Xu和Hao[22]通过孟德尔随机对照试验,发现较高的握力可以降低冠心病或心肌梗死的风险,握力每增加1 kg,心肌梗死的概率降低7%。表明体力活动以及阻力训练可以提高肌肉力量,可能对心血管健康很重要。抗阻运动可以增加肌肉局部的血运,逆转肌肉类型的转化[23]。

1.3 抗阻运动改善心肌梗死患者炎症状态及调节自主神经功能 心肌梗死往往与炎症反应[24]和自主神经功能失调有关[25]。心肌梗死后进行有氧运动是否能有效抑制炎症状态及调节自主神经功能尚无统一的结论。Feriani等[26]研究了抗阻运动结合溴化吡斯的明对心肌梗死后大鼠的作用,发现在12周抗阻运动和药物干预后,抗阻运动结合溴化吡斯的明通过促进抗炎因子而产生抗炎作用,联合溴化吡斯的明治疗较单纯抗阻运动效果更好。但Alves等[27]的动物实验中,仅有氧运动组显示出了高IL-10,表明炎症反应主要与有氧运动相关,该研究中未发现抗阻运动与炎症的相关性。
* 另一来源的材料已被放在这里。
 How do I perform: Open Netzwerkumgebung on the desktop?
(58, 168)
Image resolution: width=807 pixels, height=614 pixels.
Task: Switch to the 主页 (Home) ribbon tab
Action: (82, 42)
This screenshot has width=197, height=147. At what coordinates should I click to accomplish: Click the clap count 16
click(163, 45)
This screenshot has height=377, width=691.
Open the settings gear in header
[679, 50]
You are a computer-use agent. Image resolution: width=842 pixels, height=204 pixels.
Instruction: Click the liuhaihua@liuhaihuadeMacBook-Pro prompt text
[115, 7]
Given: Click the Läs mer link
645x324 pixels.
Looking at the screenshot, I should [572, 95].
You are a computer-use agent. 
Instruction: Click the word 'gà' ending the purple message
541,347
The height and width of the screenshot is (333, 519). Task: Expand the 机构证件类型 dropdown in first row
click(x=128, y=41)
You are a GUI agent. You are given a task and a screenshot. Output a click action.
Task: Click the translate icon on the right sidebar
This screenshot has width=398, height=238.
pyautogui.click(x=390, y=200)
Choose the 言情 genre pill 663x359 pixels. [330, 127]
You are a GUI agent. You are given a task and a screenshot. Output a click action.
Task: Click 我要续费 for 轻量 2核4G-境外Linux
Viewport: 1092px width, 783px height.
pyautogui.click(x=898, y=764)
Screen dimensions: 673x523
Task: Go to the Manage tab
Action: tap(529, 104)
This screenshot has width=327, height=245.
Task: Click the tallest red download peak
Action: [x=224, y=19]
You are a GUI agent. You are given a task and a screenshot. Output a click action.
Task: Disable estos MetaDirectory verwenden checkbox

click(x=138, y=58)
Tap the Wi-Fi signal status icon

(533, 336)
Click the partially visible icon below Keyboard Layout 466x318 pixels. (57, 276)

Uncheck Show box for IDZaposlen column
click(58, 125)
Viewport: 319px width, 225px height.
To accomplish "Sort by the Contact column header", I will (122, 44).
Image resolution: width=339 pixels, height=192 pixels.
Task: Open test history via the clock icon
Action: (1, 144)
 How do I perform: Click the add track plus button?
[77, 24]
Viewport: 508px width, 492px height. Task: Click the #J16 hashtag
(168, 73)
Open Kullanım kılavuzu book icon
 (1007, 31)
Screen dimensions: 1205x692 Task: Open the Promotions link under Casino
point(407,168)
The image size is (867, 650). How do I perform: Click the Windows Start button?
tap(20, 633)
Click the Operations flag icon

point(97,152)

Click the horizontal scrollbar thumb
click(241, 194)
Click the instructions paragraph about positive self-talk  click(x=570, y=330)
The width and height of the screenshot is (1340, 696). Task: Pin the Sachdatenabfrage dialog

心肌梗死发生前进行抗阻运动对抑制炎症状态有一定作用。Barboza等[17]比较了心肌梗死前进行抗阻运动与有氧运动的差异。抗阻运动组的大鼠接受低至中等强度的抗阻运动,在8周的抗阻或有氧运动干预后进行缺血处理,发现两种运动均可以防止左心室促炎性细胞因子浓度的增加。该研究也表明心肌梗死前进行抗阻运动干预可以减轻心肌缺血导致的交感神经异常激活。

Medeiros等[28]将61名ST段抬高心肌梗死患者分为服用β受体阻滞剂+训练组、单纯训练组、单纯服用β受体阻滞剂组以及对照组,训练结合了有氧运动和抗阻运动,进行3个月干预后,得出抗阻运动结合有氧运动可以增加心肌梗死后患者有氧运动能力并促进其心率恢复的结论。服用β受体阻滞剂并不影响训练效果,且服用β受体阻滞剂+训练组的心率恢复情况和有氧能力改善最佳。心率恢复与运动后副交感神经恢复以及减弱交感神经的异常激活有关,是一个强有力的死亡率预测指标。有氧运动结合抗阻运动的心脏康复方案可以改善患者的自主神经调节能力。

2 抗阻运动在心肌梗死患者中应用

2.1 心肌梗死患者抗阻运动方案 2013年冠心病康复与二级预防中国专家共识指出心肌梗死后至少5周且应在至少4周医学监护的有氧运动之后,才可开始抗阻运动[29]。冠状动脉旁路移植术后心脏康复专家共识认为,冠脉旁路移植术后1 ~ 3周可以开始抗阻运动[30],这表明行冠脉旁路移植术的心肌梗死患者可以与行其他治疗方式的心肌梗死患者采用基本相同的运动方案,但应注意需根据胸部伤口的愈合情况决定上肢抗阻运动的强度。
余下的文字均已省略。